A couple of years ago on entering Liberty’s in London I was speechless with wonder at the fantastic Christmas display so asked the doorman to take a picture of my wife Janice and I with the Santa balloon behind. He explained that he wasn’t just a door man but head of security and was not allowed to use other peoples cameras due to National security. Whilst this did annoy me it also gave me, please in pretending to be a James Bond look alike.
The I bought a mobile phone that allegedly could be a camera. I say allegedly as I owned the phone for about three years before I took a photo. The problem was, what do I do with the photos on the phone that appeared in something called a gallery but didn’t contain art just weird things I had seen and pressed the appropriate button. Can’t really call it a button.
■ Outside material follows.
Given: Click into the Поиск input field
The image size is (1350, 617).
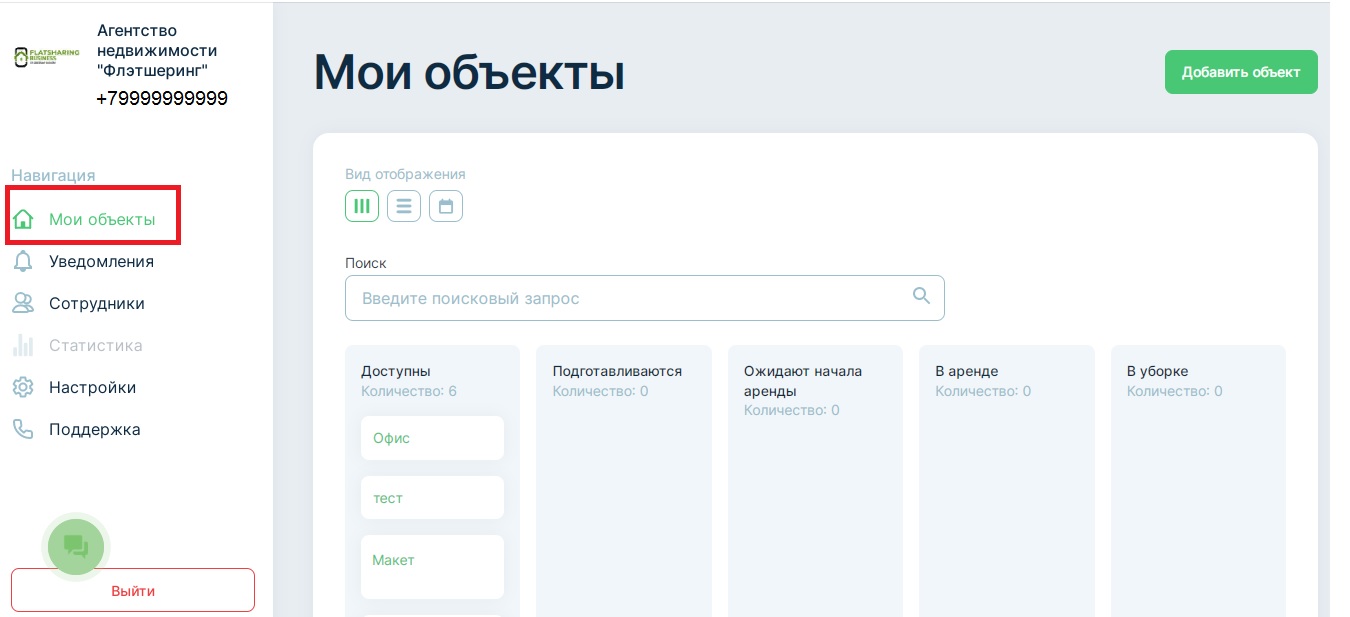Looking at the screenshot, I should pos(630,298).
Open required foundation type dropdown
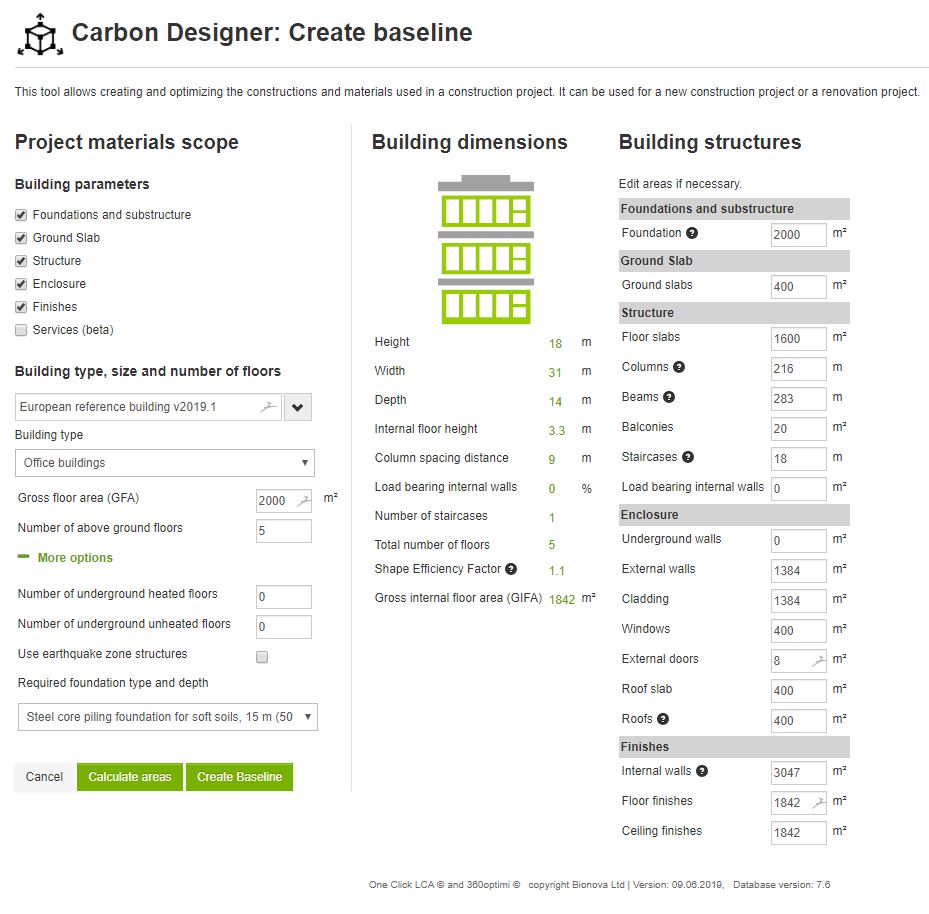Image resolution: width=929 pixels, height=914 pixels. tap(168, 717)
I mean it’s like a circle on a screen which one has to aim a finger at whilst also holding the phone with a hand. My old camera was very happy at being used with one hand whereas I need two hands to take photos with my mobile phone. The transition period of phone, camera, phone camera was a bit of a nightmare like having an affair with the enemy.
For me, the best method of getting a good photograph of a clear glass item is to use one hand to hold the glass object high against the sky and with the other hand holding the camera its dead easy to get quick results. I take my SD card out of the camera, plug it into my computer, open up save to a file and email or post on social media. I really thought I knew what I was doing and nothing was any better.
Another big leap forward in busting or bursting my technology virginity was “Google photos”. For those that don’t know, I jest of course as you all do. Well with this clever little thingie which a friend kindly place on my computer then the photos taken on my phone appear on my computer and I can do all sorts of things with the images. My oh my I wish glassblowing was just as easy! But…but…but Its not quick as I get messages about updating accompanied by a blue line moving across my screen. I have tried to speed things up by switching everything off and on and off and on and off and on until the blue line moves form the screen to my face. Nothing beats the simplicity of use of my Nikon camera which I still use and will continue to use as I know in the real World every picture tells a story and my story is just being developed!